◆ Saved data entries
▽
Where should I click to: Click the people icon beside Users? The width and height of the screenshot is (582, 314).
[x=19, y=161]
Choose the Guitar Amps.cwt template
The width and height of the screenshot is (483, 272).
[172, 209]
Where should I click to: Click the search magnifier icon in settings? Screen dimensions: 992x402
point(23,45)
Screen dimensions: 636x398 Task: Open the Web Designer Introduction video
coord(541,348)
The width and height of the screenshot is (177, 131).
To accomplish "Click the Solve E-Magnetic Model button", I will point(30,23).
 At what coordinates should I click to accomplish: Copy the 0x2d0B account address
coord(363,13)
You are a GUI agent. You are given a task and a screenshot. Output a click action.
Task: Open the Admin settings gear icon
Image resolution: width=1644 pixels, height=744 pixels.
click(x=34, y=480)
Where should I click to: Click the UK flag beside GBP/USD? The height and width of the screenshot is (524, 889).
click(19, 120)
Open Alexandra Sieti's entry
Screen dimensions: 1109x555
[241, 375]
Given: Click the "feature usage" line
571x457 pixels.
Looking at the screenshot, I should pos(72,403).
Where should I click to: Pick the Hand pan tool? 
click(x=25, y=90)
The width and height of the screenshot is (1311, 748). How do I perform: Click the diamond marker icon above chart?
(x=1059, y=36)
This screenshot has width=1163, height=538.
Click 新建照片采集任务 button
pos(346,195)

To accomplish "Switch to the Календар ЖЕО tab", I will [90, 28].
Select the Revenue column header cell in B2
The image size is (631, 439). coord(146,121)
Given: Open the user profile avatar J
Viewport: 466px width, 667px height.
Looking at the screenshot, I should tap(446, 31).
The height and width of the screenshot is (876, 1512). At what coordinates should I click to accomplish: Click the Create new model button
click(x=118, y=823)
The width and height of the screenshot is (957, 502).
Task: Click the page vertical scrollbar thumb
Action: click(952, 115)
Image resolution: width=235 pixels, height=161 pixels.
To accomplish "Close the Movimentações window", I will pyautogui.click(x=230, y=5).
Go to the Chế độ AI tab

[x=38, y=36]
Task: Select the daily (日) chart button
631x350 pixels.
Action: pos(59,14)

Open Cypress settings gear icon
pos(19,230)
△
◆ Your goal
The line containing "The width and height of the screenshot is (1311, 748)." and every line after it, through the last one above, should be written out word for word.

◆ Written response
The width and height of the screenshot is (1311, 748). How do I perform: Click the diamond marker icon above chart?
(x=1059, y=36)
This screenshot has width=1163, height=538.
Click 新建照片采集任务 button
pos(346,195)

To accomplish "Switch to the Календар ЖЕО tab", I will [90, 28].
Select the Revenue column header cell in B2
The image size is (631, 439). coord(146,121)
Given: Open the user profile avatar J
Viewport: 466px width, 667px height.
Looking at the screenshot, I should tap(446, 31).
The height and width of the screenshot is (876, 1512). At what coordinates should I click to accomplish: Click the Create new model button
click(x=118, y=823)
The width and height of the screenshot is (957, 502).
Task: Click the page vertical scrollbar thumb
Action: click(952, 115)
Image resolution: width=235 pixels, height=161 pixels.
To accomplish "Close the Movimentações window", I will pyautogui.click(x=230, y=5).
Go to the Chế độ AI tab

[x=38, y=36]
Task: Select the daily (日) chart button
631x350 pixels.
Action: pos(59,14)

Open Cypress settings gear icon
pos(19,230)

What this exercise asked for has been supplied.